● Description of the task
Copy out, from the data below, each line in which the word "agent" occurs.

● Records for this task
------------

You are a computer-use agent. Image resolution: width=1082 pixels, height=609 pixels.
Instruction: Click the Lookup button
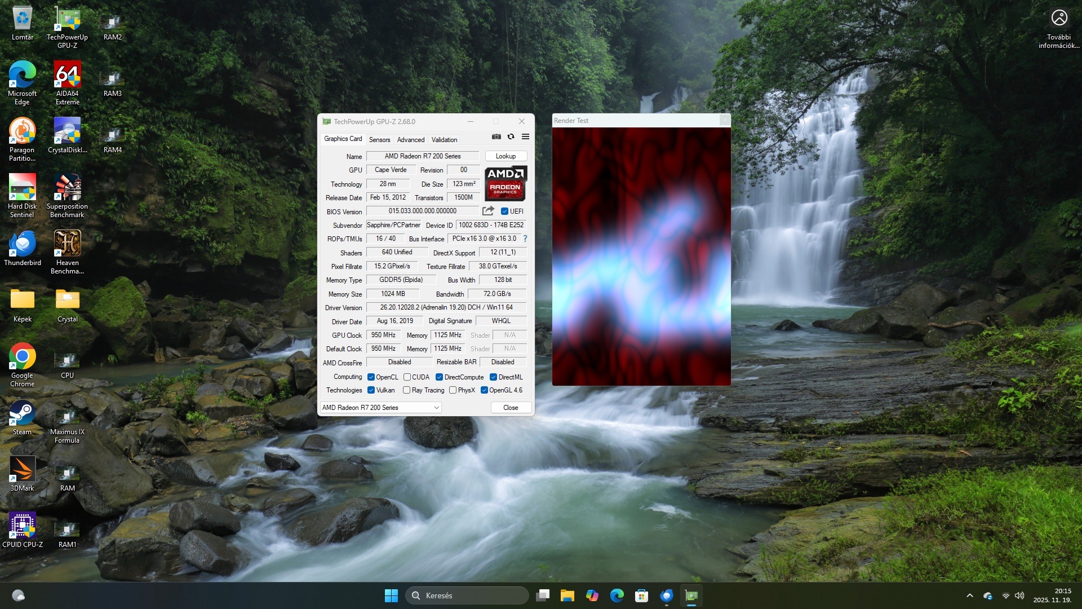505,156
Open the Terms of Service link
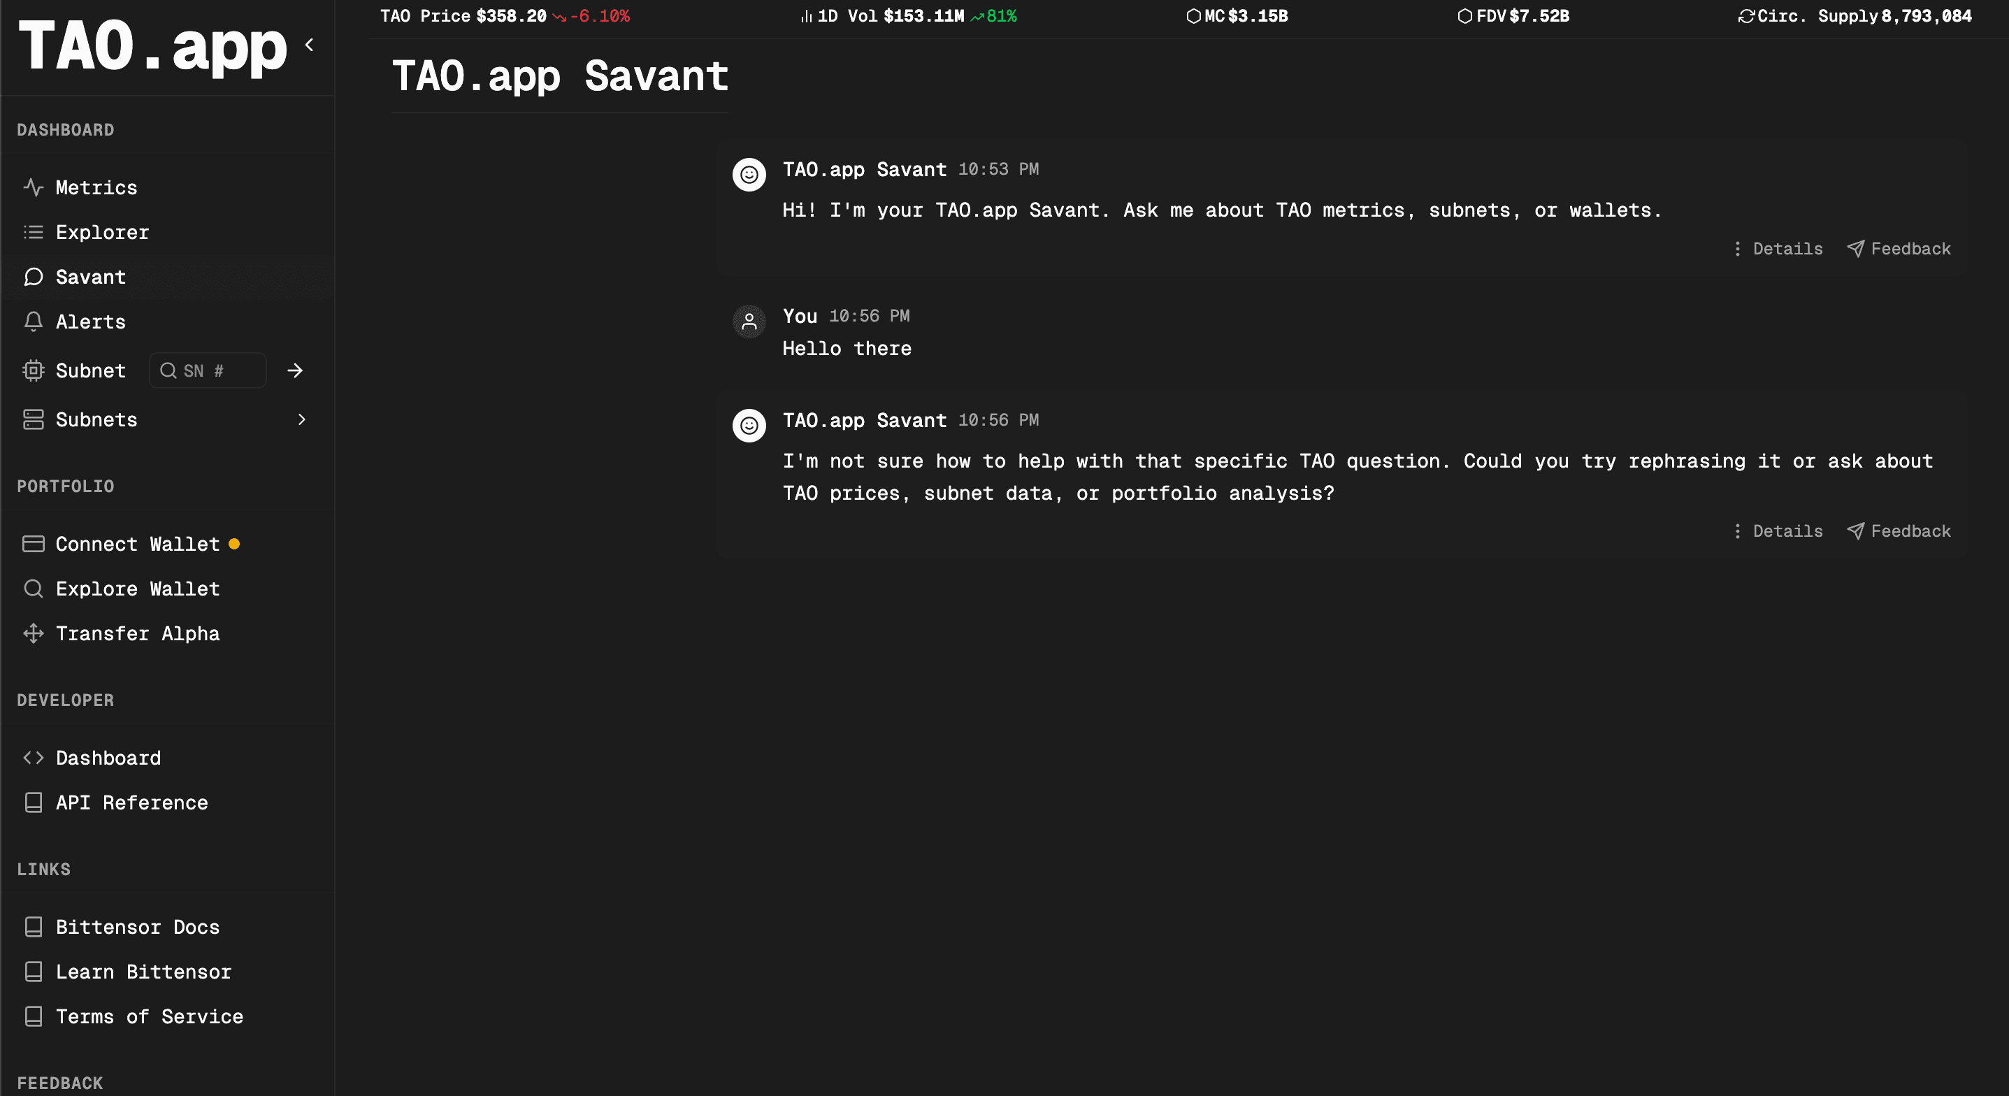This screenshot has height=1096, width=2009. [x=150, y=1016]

------------

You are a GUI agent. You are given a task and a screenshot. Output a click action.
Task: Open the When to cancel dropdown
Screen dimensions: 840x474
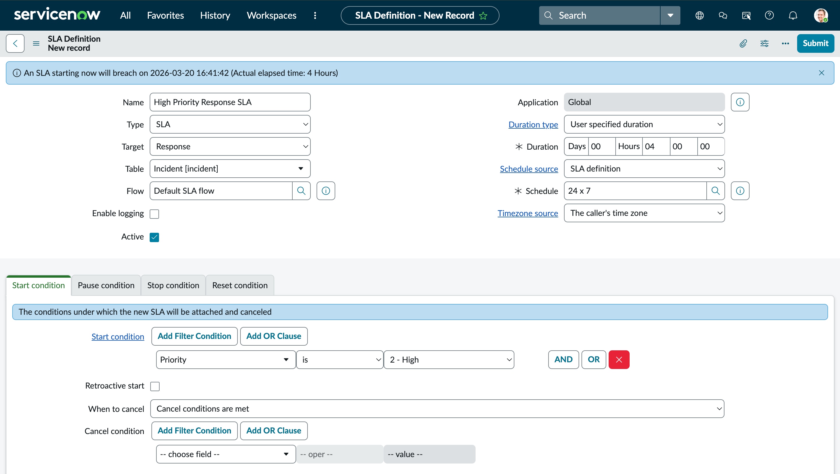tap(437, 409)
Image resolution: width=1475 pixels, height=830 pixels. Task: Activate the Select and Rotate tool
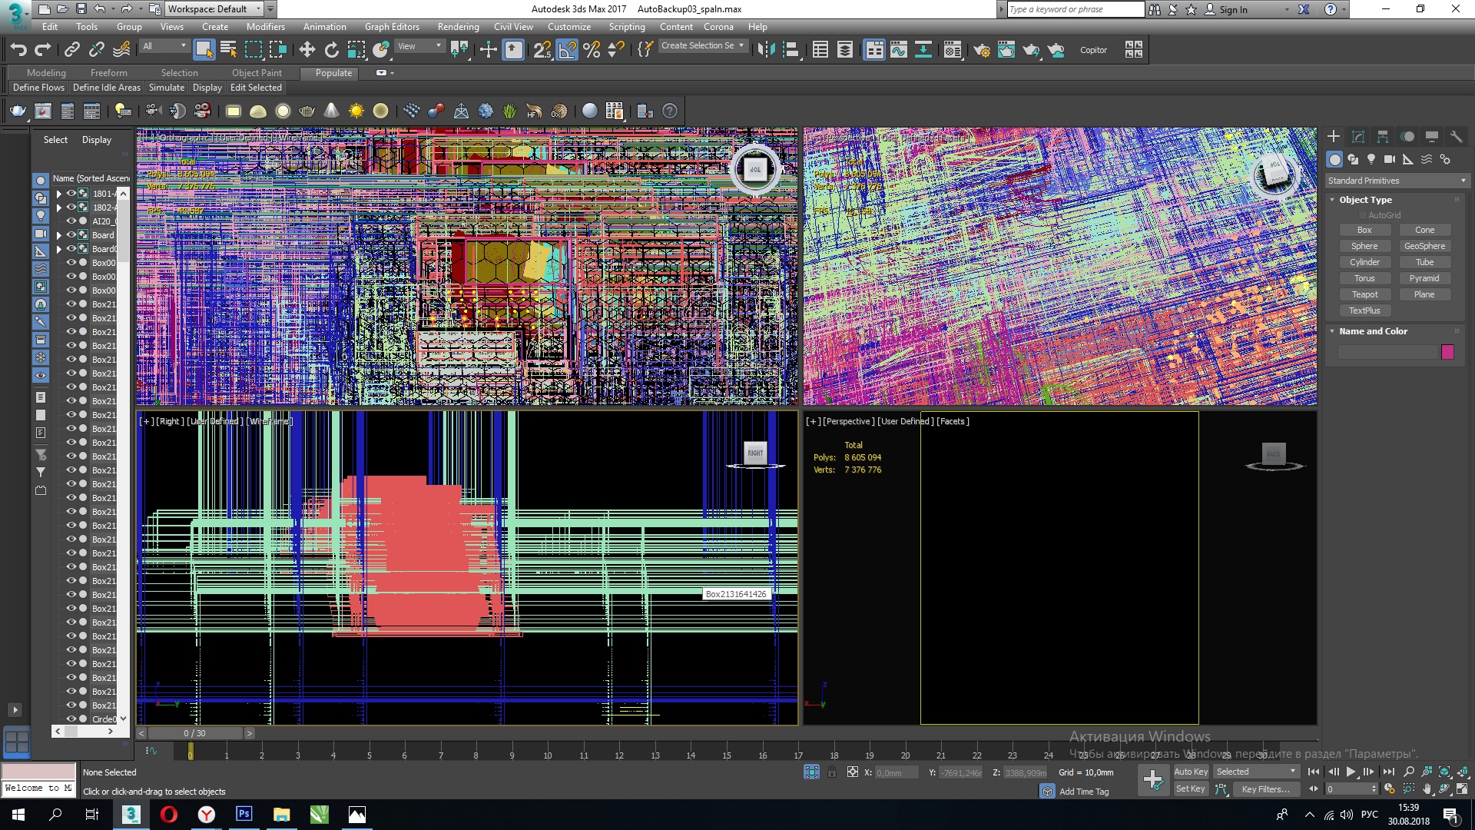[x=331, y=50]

------------

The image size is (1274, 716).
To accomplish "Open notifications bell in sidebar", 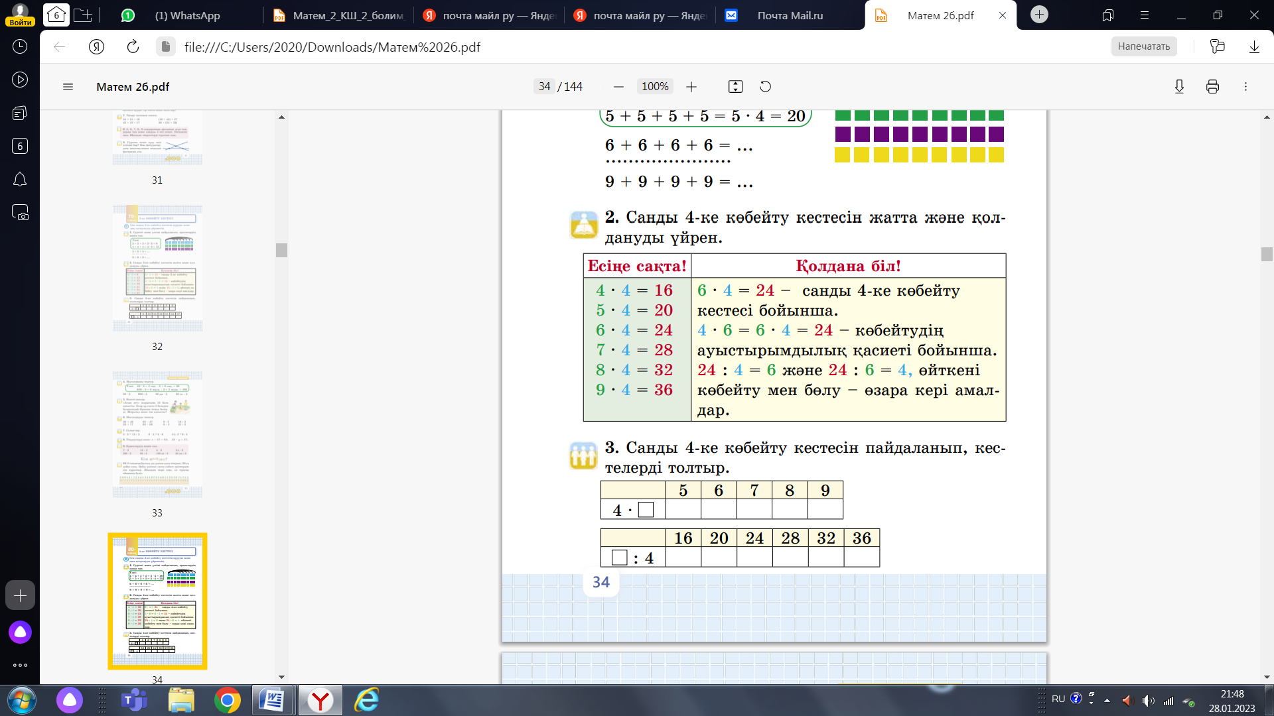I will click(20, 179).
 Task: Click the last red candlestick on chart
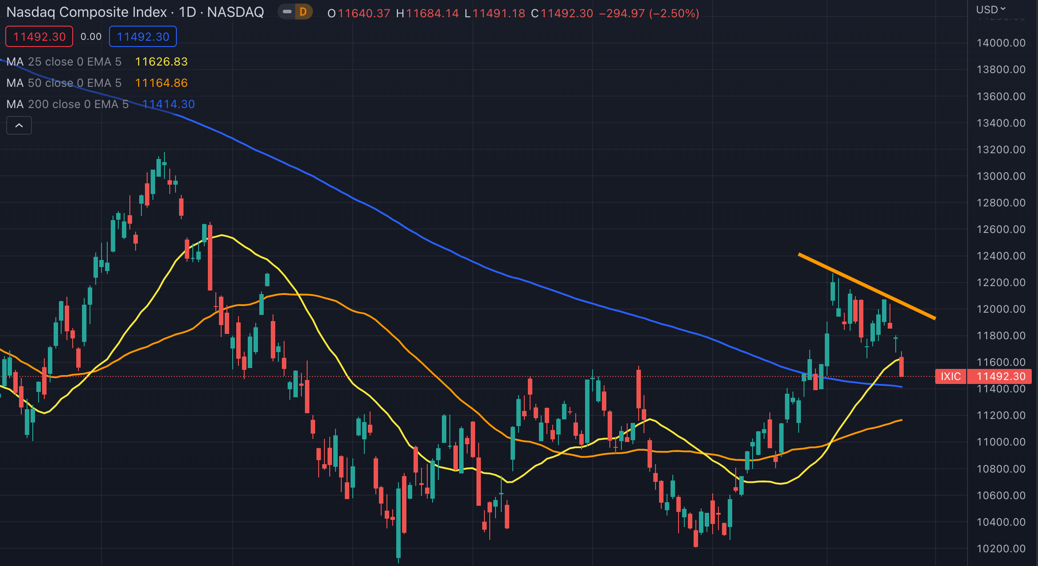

------------

● Solution to the problem
You are a computer-use agent. Image resolution: width=1082 pixels, height=609 pixels.
You are a GUI agent. You are given a task and a screenshot. Output a click action.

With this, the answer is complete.